■ ASSIGNED TASK ■
What are the lines, copied exactly, from the one containing "Viewport: 962px width, 493px height." through the last line of the records below, both included?

■ INFORMATION PROVIDED ■
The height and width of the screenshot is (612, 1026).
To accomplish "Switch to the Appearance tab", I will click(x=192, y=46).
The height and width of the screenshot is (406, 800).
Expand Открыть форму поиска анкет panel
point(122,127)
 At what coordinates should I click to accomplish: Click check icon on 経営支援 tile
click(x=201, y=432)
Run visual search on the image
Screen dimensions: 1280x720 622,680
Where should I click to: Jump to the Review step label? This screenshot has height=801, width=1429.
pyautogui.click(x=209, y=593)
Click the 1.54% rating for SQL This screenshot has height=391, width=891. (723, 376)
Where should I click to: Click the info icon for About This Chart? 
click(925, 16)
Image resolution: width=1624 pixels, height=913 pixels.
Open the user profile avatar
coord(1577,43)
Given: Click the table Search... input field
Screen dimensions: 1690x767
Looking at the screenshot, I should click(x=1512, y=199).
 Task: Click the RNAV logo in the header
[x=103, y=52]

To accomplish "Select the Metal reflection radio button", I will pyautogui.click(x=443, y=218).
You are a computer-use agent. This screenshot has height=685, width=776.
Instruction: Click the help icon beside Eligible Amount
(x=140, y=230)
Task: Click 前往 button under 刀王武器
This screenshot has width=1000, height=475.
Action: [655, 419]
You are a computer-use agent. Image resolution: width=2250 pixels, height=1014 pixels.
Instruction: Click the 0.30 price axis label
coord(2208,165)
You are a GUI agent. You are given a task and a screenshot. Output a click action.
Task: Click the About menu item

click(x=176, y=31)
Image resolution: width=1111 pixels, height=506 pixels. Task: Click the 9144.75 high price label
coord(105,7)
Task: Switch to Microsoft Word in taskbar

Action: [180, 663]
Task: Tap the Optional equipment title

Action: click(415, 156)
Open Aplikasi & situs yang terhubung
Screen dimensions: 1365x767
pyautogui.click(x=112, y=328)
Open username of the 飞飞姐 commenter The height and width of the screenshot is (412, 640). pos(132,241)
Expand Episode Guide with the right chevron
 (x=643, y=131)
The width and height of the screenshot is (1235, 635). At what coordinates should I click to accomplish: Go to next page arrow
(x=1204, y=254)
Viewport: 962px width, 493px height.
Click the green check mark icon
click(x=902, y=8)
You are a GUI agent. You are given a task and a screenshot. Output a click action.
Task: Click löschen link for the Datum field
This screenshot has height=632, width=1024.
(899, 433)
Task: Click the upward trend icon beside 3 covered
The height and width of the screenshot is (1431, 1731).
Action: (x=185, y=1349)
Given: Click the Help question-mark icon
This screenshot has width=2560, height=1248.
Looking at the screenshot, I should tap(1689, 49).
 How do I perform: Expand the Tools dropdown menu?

■ ANSWER SECTION ■
Viewport: 962px width, 493px height.
Click the green check mark icon
click(x=902, y=8)
You are a GUI agent. You are given a task and a screenshot. Output a click action.
Task: Click löschen link for the Datum field
This screenshot has height=632, width=1024.
(899, 433)
Task: Click the upward trend icon beside 3 covered
The height and width of the screenshot is (1431, 1731).
Action: (x=185, y=1349)
Given: Click the Help question-mark icon
This screenshot has width=2560, height=1248.
Looking at the screenshot, I should tap(1689, 49).
 How do I perform: Expand the Tools dropdown menu?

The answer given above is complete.